Truth be told, then-UI freshman and now-Snapchat employee Ryan Marzolph ('11) didn't attend that life-changing 2006 lecture at the Siebel Center to hear tech talk.
“I was already on that side of campus," he says, "and, of course, I knew there would be free pizza.
"So, as I sat eating what was likely my 10th free slice of Papa John’s pizza that week, I listened to someone whose name and company I can no longer recall, give a presentation I would never forget.
“The speaker was showing off something called a smartphone — a term I had never heard before. The device looked pretty much like a Blackberry: claustrophobically small keyboard, a small horizontal screen and one of those tiny trackballs to navigate.
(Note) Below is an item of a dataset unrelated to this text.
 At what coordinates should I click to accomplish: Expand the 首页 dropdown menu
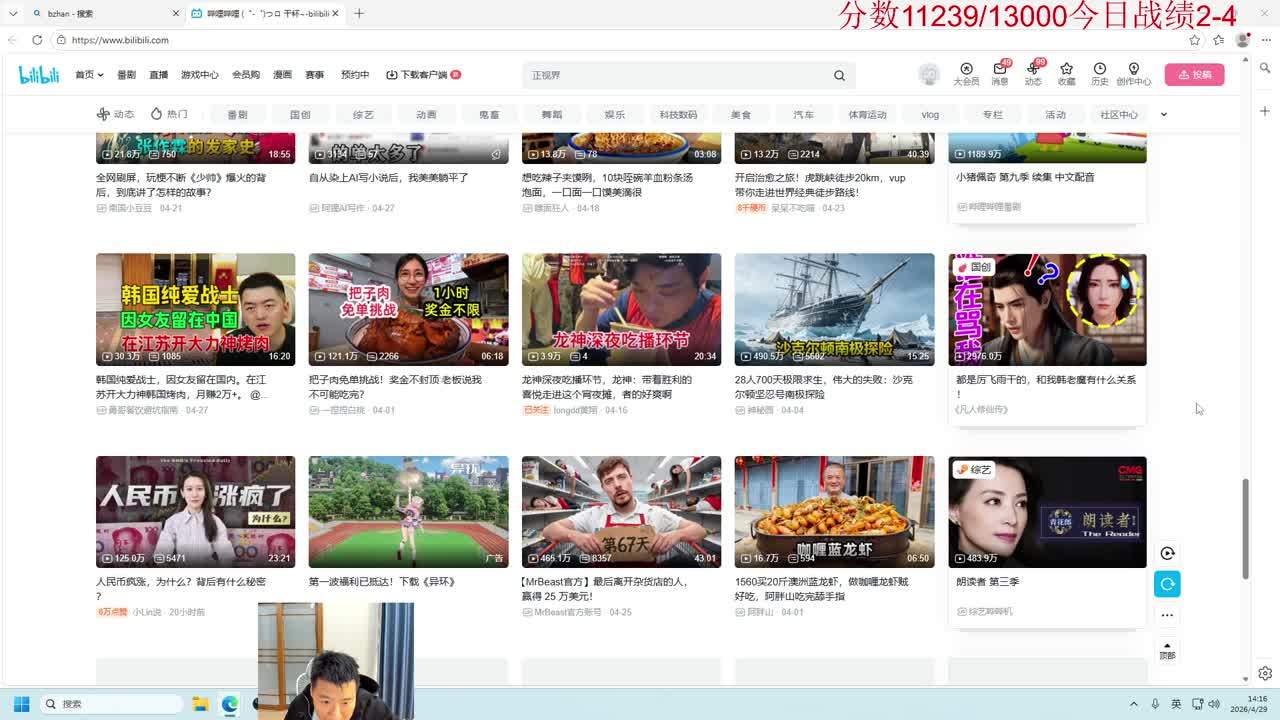tap(89, 75)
It was running an OS that looked like Windows 98 on a desktop computer made for a hamster, and the web browser took nearly a minute to load an underwhelming interpretation of the Internet.
“As I listened to the presenter talk about the potential of this device, and a future of mobile Internet access from anywhere, I’ll never forget what I thought: The smartphone is the stupidest thing I’ve ever seen.
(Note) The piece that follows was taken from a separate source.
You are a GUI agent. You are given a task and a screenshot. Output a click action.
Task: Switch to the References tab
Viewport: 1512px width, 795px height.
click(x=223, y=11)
“Why would anyone want one of these, I thought. It’s so slow and difficult to navigate — I’d rather carry my laptop and hope for WiFi.
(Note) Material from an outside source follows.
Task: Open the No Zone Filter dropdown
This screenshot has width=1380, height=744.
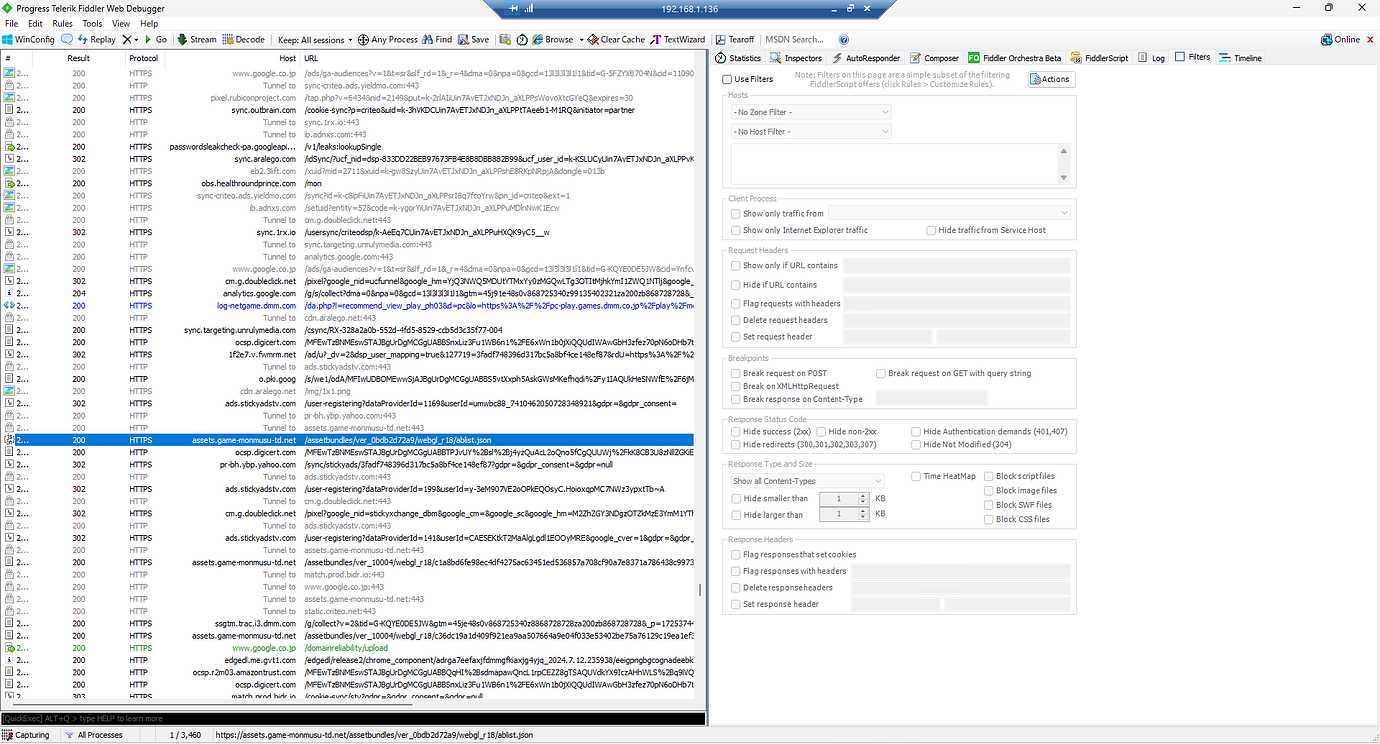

“Though it would be less than a year until Steve Jobs would blow the world away with the first modern smartphone, my 19-year-old self could not comprehend the value of what I was seeing. It wasn’t until years later, looking back, that I could appreciate the irony of my naivete in failing to recognize not only a technology that would change the world but one that would give birth to the very industry I would devote my career to.”